Additional BTN network stuff.

This is an IU blog (really!), but the Big Ten Network seems to be just about the only news relating to IU right now, so here goes. Teddy Greenstein's column in today's Chicago Tribune provides a little more info, and indicates that the Big Ten will be making some sort of formal announcement today. Here's what we know:
  • The BTN nightly studio show, hosted by former ESPN anchor Dave Revsine, will launch on August 30 (that's the Thursday before college football begins.
  • The BTN will announce deals with over 75 cable companies, but none of the big boys (Comcast, Time Warner, Insight, Dish) are on the list yet.
  • There will be a Friday night "tailgate show" with live coverage from the sites of the next day's games. It's not clear whether that will happen every week or just the first week.

Greenstein also provides this information, which may have been reported before but if so, escaped me:

ABC Sports picks first each week. The BTN gets the second choice (ahead of ESPN)
in three of 12 weeks and the third choice three other weeks. In six weeks it picks fourth after ABC, ESPN and ESPN2.

That does suggest that the games on the BTN will be a bit higher profile than the typical ESPN Plus games in the past.

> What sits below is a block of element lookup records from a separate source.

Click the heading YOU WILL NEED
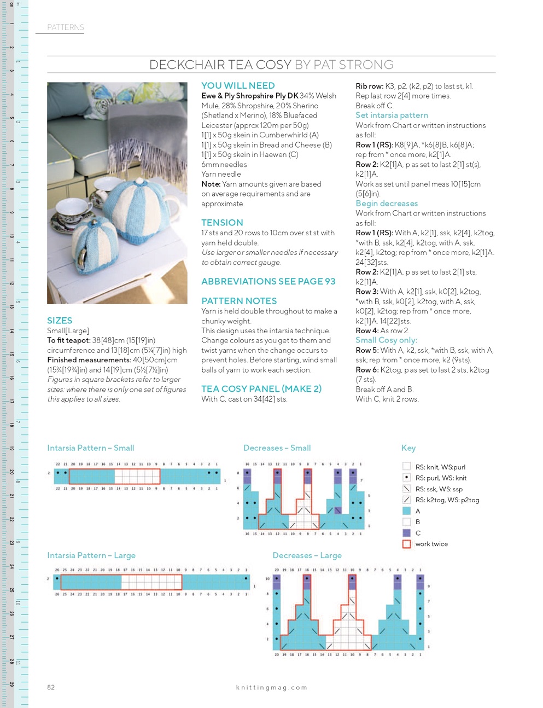click(238, 85)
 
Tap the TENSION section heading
click(222, 223)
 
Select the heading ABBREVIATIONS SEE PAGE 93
click(268, 281)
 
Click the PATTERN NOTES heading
click(239, 301)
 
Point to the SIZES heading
click(60, 321)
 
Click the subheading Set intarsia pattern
click(392, 115)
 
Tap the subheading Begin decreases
click(387, 204)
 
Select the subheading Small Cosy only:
click(386, 340)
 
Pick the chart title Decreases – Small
click(277, 448)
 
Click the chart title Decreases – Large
click(307, 555)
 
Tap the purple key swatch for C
click(406, 533)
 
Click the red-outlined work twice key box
click(406, 544)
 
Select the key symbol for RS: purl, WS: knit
click(406, 478)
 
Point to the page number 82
click(51, 688)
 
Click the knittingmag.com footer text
click(271, 688)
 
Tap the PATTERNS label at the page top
click(66, 27)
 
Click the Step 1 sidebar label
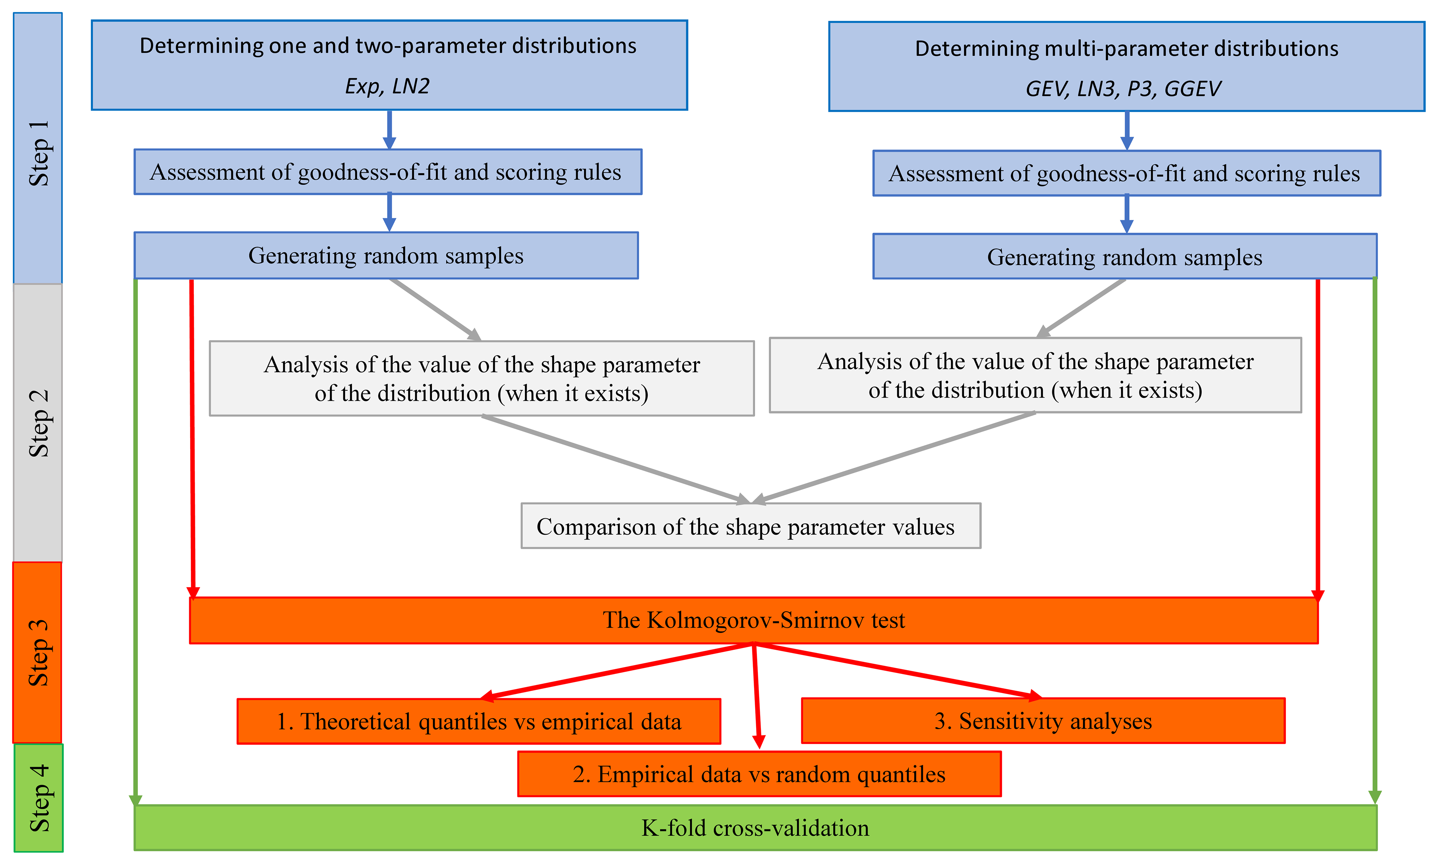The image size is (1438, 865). pos(38,153)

UPDATE: Here's the release. Nothing much new. August 30 is the official launch date for the network, not just the studio show. The list of the committed companies is interesting:

Some of the local systems planning to carry Big Ten Network as part of their expanded basic level of service include Altatec Alta Municipal Utility, Cedar Falls Utilities, Celect Communications, Consolidated Communications Network Services, City of Wadsworth Cable TV, Dixon Telephone Company, Grundy Center Municipal, Harlan Municipal Utilities, Hiawatha Broadband, Horizon Telecom, Independence Communications, Iowa Network Services, Mid-Century Communications, Moultrie Telecommunications, Muscatine Power & Water, Oneida Cablevision, Spencer Municipal Utilities, The Community Agency and USA Communications. In addition, Big Ten Network has national distribution agreements with DirectTV and the new AT&T U-verseSM service, as well as a major regional agreement with Buckeye Cable.

That's better than not having Harlan and Muscatine in the bag, I suppose. And as Grundy goes, so goes the nation. How many households are represented on that list. 500?

1 comment:

Unknown said...

“Maybe the programming is a little better than ESPN Plus but, as it looks from the post, only for a couple of weeks. And this only applies to football - what about basketball? That’s what I (and most of the state, I’d guess) care about the most. Who gets to pick those games before the BTN? Everybody else? Last year most of those games were on ESPN(s), plus a few on CBS – almost 29 games in all if you look at the IU website. The fact that I have to pay for stuff I was already getting for free already is absolutely ridiculous.